Work request: Write out only the lines running from the one that contains "Peter Christoph Schmücker (99, 188)" to the end of the material, both ends included.

====== Data listing ======

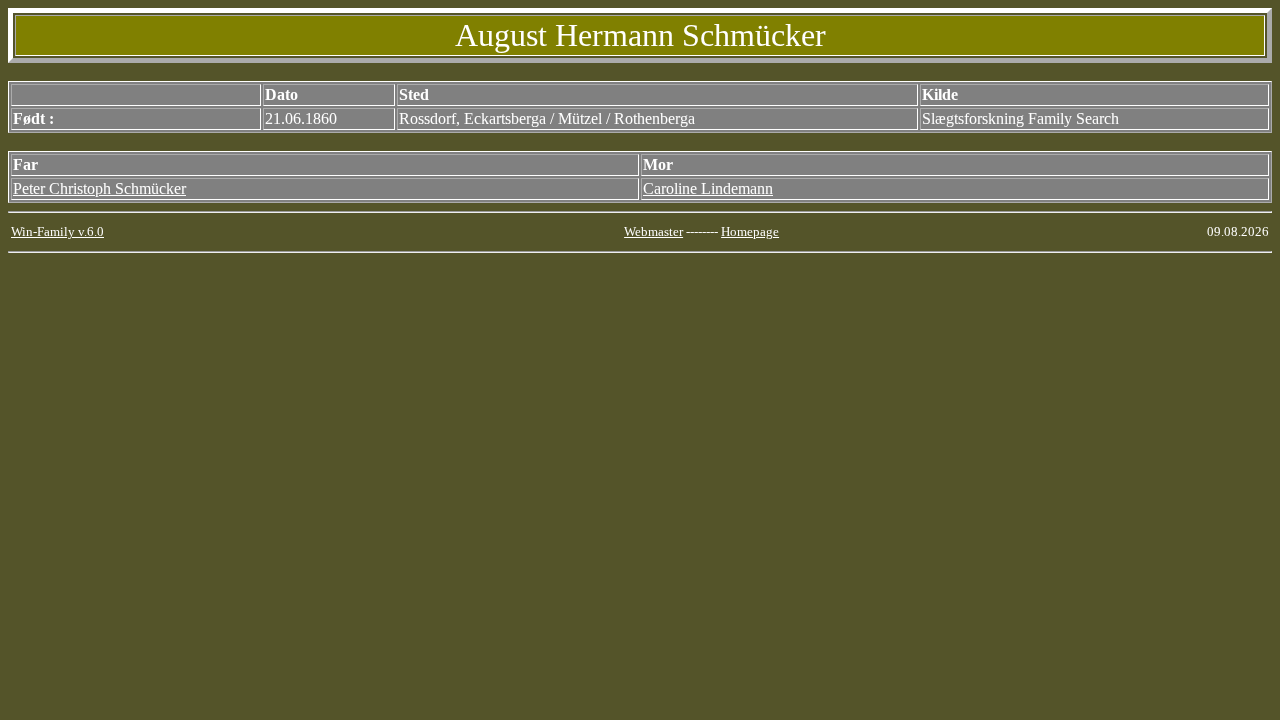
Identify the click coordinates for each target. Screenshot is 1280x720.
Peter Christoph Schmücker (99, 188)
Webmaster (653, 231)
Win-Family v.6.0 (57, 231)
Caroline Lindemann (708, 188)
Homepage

======

Task solution:
Peter Christoph Schmücker (99, 188)
Webmaster (653, 231)
Win-Family v.6.0 (57, 231)
Caroline Lindemann (708, 188)
Homepage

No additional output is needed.